FERAtt: Facial Expression Recognition with Attention Net
This work addresses facial expression recognition for computer vision applications, but it is incremental as it builds on existing datasets and methods.
The authors tackled facial expression recognition by proposing an end-to-end network with an attention model and Gaussian space representation, achieving superior results compared to a PreActResNet18 baseline on synthetic datasets derived from BU3DFE and CK+.

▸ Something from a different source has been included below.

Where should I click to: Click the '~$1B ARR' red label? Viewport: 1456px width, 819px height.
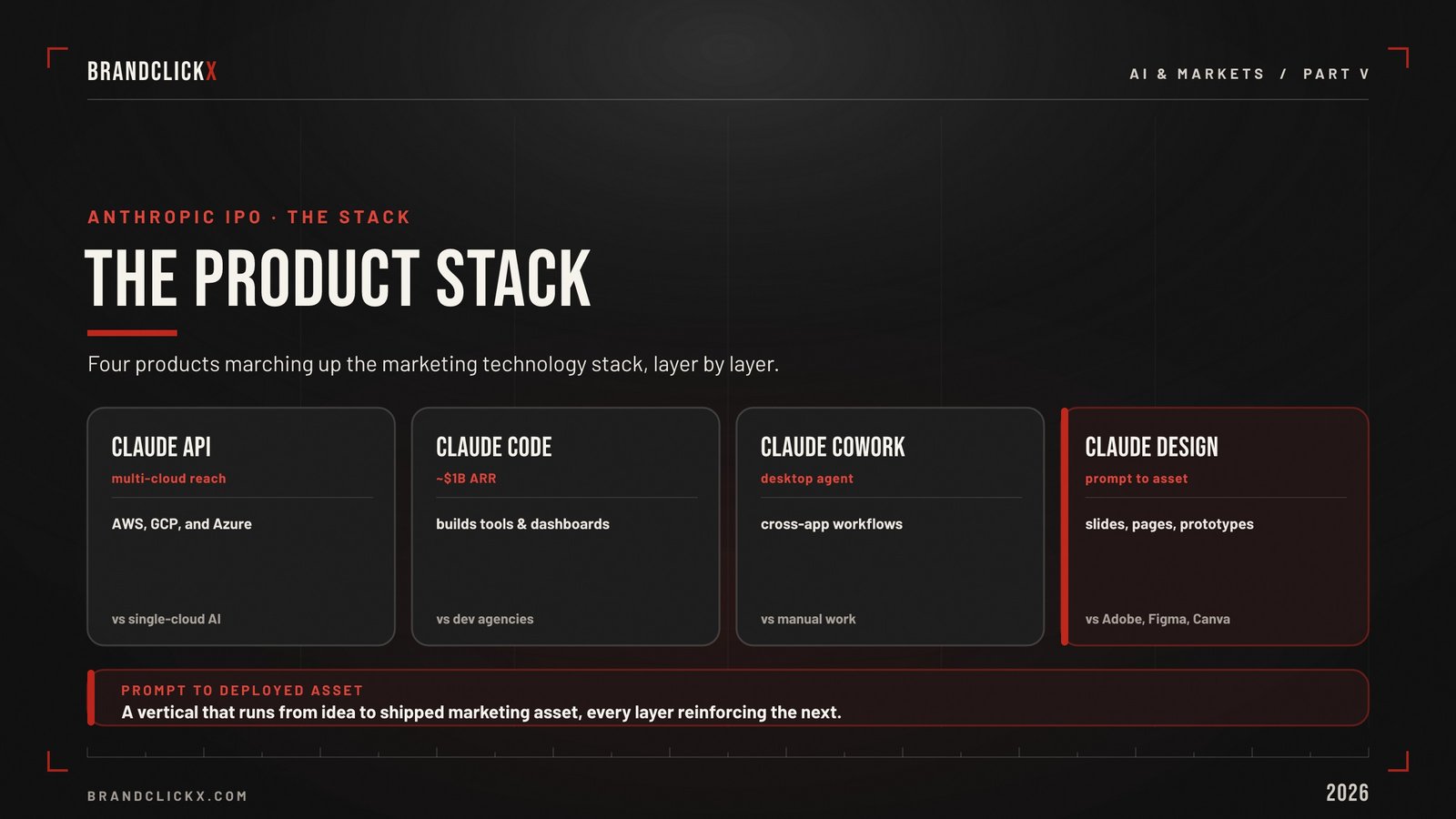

We present a new end-to-end network architecture for facial expression recognition with an attention model. It focuses attention in the human face and uses a Gaussian space representation for expression recognition. We devise this architecture based on two fundamental complementary components: (1) facial image correction and attention and (2) facial expression representation and classification. The first component uses an encoder-decoder style network and a convolutional feature extractor that are pixel-wise multiplied to obtain a feature attention map. The second component is responsible for obtaining an embedded representation and classification of the facial expression. We propose a loss function that creates a Gaussian structure on the representation space. To demonstrate the proposed method, we create two larger and more comprehensive synthetic datasets using the traditional BU3DFE and CK+ facial datasets. We compared results with the PreActResNet18 baseline. Our experiments on these datasets have shown the superiority of our approach in recognizing facial expressions.